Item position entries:
□ □ □ □ □ □ □
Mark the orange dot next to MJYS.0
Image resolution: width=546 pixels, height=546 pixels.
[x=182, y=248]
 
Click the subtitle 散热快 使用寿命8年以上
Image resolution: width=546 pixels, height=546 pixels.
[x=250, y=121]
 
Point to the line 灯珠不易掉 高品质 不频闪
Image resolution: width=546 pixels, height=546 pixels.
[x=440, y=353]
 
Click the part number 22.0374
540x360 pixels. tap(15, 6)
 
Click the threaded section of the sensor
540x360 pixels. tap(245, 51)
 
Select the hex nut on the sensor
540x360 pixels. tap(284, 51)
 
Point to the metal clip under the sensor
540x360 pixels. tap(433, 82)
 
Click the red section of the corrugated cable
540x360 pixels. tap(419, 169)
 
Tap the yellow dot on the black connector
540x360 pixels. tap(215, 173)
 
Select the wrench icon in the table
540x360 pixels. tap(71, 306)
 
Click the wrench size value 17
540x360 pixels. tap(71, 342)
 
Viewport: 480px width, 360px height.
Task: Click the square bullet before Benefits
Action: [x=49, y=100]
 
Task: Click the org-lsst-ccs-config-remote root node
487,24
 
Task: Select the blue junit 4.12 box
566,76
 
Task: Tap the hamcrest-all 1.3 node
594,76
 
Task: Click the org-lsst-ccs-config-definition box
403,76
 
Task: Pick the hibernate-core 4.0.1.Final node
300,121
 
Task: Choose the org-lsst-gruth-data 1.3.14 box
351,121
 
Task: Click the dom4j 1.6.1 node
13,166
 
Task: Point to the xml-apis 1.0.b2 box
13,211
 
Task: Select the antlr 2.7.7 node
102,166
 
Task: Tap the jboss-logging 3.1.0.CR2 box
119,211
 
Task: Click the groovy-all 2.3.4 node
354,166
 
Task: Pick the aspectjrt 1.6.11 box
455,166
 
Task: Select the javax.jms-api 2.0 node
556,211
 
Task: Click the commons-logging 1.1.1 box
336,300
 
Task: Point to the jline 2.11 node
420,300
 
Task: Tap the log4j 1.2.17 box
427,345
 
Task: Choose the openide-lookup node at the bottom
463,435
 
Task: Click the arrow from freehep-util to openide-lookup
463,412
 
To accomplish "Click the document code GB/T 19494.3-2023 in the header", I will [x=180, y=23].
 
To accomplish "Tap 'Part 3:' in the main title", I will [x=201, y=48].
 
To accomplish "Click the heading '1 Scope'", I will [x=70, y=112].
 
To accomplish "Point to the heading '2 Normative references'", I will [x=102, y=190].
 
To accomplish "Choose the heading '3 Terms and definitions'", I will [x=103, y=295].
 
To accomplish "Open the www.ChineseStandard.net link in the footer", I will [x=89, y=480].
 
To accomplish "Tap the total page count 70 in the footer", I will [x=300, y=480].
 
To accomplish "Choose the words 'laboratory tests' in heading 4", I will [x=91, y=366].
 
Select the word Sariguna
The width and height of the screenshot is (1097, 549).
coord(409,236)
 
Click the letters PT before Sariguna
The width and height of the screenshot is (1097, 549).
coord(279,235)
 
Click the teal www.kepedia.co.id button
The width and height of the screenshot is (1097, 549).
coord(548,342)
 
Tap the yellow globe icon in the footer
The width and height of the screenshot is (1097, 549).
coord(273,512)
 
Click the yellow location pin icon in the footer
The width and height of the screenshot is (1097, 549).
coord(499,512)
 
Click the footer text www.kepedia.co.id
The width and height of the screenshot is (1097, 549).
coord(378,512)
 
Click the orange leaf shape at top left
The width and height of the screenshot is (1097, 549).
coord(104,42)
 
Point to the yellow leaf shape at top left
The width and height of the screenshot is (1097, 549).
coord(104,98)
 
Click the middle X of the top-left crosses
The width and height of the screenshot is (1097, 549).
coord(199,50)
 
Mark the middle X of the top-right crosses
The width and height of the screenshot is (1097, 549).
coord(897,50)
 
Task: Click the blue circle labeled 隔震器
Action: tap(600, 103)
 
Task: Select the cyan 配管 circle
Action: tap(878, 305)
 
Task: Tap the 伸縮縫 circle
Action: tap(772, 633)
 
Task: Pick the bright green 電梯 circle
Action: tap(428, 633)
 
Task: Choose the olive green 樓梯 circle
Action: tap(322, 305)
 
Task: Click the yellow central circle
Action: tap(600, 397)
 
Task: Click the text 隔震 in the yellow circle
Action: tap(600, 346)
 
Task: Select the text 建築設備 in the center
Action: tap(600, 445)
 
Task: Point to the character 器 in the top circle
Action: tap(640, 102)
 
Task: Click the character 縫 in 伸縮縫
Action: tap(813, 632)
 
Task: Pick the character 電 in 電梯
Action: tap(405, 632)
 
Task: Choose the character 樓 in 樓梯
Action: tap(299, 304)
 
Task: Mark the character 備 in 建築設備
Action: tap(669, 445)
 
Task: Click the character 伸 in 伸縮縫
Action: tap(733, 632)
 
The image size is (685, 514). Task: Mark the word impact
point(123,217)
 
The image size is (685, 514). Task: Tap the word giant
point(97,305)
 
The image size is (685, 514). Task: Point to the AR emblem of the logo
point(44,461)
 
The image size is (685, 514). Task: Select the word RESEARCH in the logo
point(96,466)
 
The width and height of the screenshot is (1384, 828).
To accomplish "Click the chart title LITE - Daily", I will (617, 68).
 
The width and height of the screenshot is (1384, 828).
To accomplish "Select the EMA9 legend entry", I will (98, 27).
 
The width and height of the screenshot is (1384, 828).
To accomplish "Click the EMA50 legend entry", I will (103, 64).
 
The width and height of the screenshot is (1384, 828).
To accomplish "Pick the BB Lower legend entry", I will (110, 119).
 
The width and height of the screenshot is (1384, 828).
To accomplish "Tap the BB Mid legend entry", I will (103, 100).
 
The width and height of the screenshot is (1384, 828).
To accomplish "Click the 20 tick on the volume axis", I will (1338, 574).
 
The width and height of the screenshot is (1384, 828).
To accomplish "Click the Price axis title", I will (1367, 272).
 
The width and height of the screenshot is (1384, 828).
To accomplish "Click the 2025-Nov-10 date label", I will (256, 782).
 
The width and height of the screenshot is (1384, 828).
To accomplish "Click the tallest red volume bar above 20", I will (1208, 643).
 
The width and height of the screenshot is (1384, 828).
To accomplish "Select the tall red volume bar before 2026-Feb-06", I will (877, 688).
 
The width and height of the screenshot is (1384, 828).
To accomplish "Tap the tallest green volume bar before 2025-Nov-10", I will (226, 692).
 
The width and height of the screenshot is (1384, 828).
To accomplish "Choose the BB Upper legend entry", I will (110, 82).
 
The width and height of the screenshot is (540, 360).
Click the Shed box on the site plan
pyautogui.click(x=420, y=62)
□ □ □ □ □ □ □
▶ [GOAL OF THE EXERCISE]:
Rewrite all of the material above, substituting "probe" for every "sensor" and keeping everything else the same.

▶ [OUTPUT OF THE TASK]:
Mark the orange dot next to MJYS.0
Image resolution: width=546 pixels, height=546 pixels.
[x=182, y=248]
 
Click the subtitle 散热快 使用寿命8年以上
Image resolution: width=546 pixels, height=546 pixels.
[x=250, y=121]
 
Point to the line 灯珠不易掉 高品质 不频闪
Image resolution: width=546 pixels, height=546 pixels.
[x=440, y=353]
 
Click the part number 22.0374
540x360 pixels. tap(15, 6)
 
Click the threaded section of the probe
540x360 pixels. tap(245, 51)
 
Select the hex nut on the probe
540x360 pixels. tap(284, 51)
 
Point to the metal clip under the probe
540x360 pixels. tap(433, 82)
 
Click the red section of the corrugated cable
540x360 pixels. tap(419, 169)
 
Tap the yellow dot on the black connector
540x360 pixels. tap(215, 173)
 
Select the wrench icon in the table
540x360 pixels. tap(71, 306)
 
Click the wrench size value 17
540x360 pixels. tap(71, 342)
 
Viewport: 480px width, 360px height.
Task: Click the square bullet before Benefits
Action: [x=49, y=100]
 
Task: Click the org-lsst-ccs-config-remote root node
487,24
 
Task: Select the blue junit 4.12 box
566,76
 
Task: Tap the hamcrest-all 1.3 node
594,76
 
Task: Click the org-lsst-ccs-config-definition box
403,76
 
Task: Pick the hibernate-core 4.0.1.Final node
300,121
 
Task: Choose the org-lsst-gruth-data 1.3.14 box
351,121
 
Task: Click the dom4j 1.6.1 node
13,166
 
Task: Point to the xml-apis 1.0.b2 box
13,211
 
Task: Select the antlr 2.7.7 node
102,166
 
Task: Tap the jboss-logging 3.1.0.CR2 box
119,211
 
Task: Click the groovy-all 2.3.4 node
354,166
 
Task: Pick the aspectjrt 1.6.11 box
455,166
 
Task: Select the javax.jms-api 2.0 node
556,211
 
Task: Click the commons-logging 1.1.1 box
336,300
 
Task: Point to the jline 2.11 node
420,300
 
Task: Tap the log4j 1.2.17 box
427,345
 
Task: Choose the openide-lookup node at the bottom
463,435
 
Task: Click the arrow from freehep-util to openide-lookup
463,412
 
To accomplish "Click the document code GB/T 19494.3-2023 in the header", I will [x=180, y=23].
 
To accomplish "Tap 'Part 3:' in the main title", I will [x=201, y=48].
 
To accomplish "Click the heading '1 Scope'", I will [x=70, y=112].
 
To accomplish "Point to the heading '2 Normative references'", I will [x=102, y=190].
 
To accomplish "Choose the heading '3 Terms and definitions'", I will [x=103, y=295].
 
To accomplish "Open the www.ChineseStandard.net link in the footer", I will [x=89, y=480].
 
To accomplish "Tap the total page count 70 in the footer", I will [x=300, y=480].
 
To accomplish "Choose the words 'laboratory tests' in heading 4", I will [x=91, y=366].
 
Select the word Sariguna
The width and height of the screenshot is (1097, 549).
coord(409,236)
 
Click the letters PT before Sariguna
The width and height of the screenshot is (1097, 549).
coord(279,235)
 
Click the teal www.kepedia.co.id button
The width and height of the screenshot is (1097, 549).
coord(548,342)
 
Tap the yellow globe icon in the footer
The width and height of the screenshot is (1097, 549).
coord(273,512)
 
Click the yellow location pin icon in the footer
The width and height of the screenshot is (1097, 549).
coord(499,512)
 
Click the footer text www.kepedia.co.id
The width and height of the screenshot is (1097, 549).
coord(378,512)
 
Click the orange leaf shape at top left
The width and height of the screenshot is (1097, 549).
coord(104,42)
 
Point to the yellow leaf shape at top left
The width and height of the screenshot is (1097, 549).
coord(104,98)
 
Click the middle X of the top-left crosses
The width and height of the screenshot is (1097, 549).
coord(199,50)
 
Mark the middle X of the top-right crosses
The width and height of the screenshot is (1097, 549).
coord(897,50)
 
Task: Click the blue circle labeled 隔震器
Action: tap(600, 103)
 
Task: Select the cyan 配管 circle
Action: tap(878, 305)
 
Task: Tap the 伸縮縫 circle
Action: tap(772, 633)
 
Task: Pick the bright green 電梯 circle
Action: tap(428, 633)
 
Task: Choose the olive green 樓梯 circle
Action: tap(322, 305)
 
Task: Click the yellow central circle
Action: tap(600, 397)
 
Task: Click the text 隔震 in the yellow circle
Action: tap(600, 346)
 
Task: Select the text 建築設備 in the center
Action: tap(600, 445)
 
Task: Point to the character 器 in the top circle
Action: tap(640, 102)
 
Task: Click the character 縫 in 伸縮縫
Action: tap(813, 632)
 
Task: Pick the character 電 in 電梯
Action: tap(405, 632)
 
Task: Choose the character 樓 in 樓梯
Action: tap(299, 304)
 
Task: Mark the character 備 in 建築設備
Action: tap(669, 445)
 
Task: Click the character 伸 in 伸縮縫
Action: tap(733, 632)
 
The image size is (685, 514). Task: Mark the word impact
point(123,217)
 
The image size is (685, 514). Task: Tap the word giant
point(97,305)
 
The image size is (685, 514). Task: Point to the AR emblem of the logo
point(44,461)
 
The image size is (685, 514). Task: Select the word RESEARCH in the logo
point(96,466)
 
The width and height of the screenshot is (1384, 828).
To accomplish "Click the chart title LITE - Daily", I will (617, 68).
 
The width and height of the screenshot is (1384, 828).
To accomplish "Select the EMA9 legend entry", I will (98, 27).
 
The width and height of the screenshot is (1384, 828).
To accomplish "Click the EMA50 legend entry", I will (103, 64).
 
The width and height of the screenshot is (1384, 828).
To accomplish "Pick the BB Lower legend entry", I will (110, 119).
 
The width and height of the screenshot is (1384, 828).
To accomplish "Tap the BB Mid legend entry", I will (103, 100).
 
The width and height of the screenshot is (1384, 828).
To accomplish "Click the 20 tick on the volume axis", I will (1338, 574).
 
The width and height of the screenshot is (1384, 828).
To accomplish "Click the Price axis title", I will (1367, 272).
 
The width and height of the screenshot is (1384, 828).
To accomplish "Click the 2025-Nov-10 date label", I will (256, 782).
 
The width and height of the screenshot is (1384, 828).
To accomplish "Click the tallest red volume bar above 20", I will (1208, 643).
 
The width and height of the screenshot is (1384, 828).
To accomplish "Select the tall red volume bar before 2026-Feb-06", I will (877, 688).
 
The width and height of the screenshot is (1384, 828).
To accomplish "Tap the tallest green volume bar before 2025-Nov-10", I will (226, 692).
 
The width and height of the screenshot is (1384, 828).
To accomplish "Choose the BB Upper legend entry", I will (110, 82).
 
The width and height of the screenshot is (540, 360).
Click the Shed box on the site plan
pyautogui.click(x=420, y=62)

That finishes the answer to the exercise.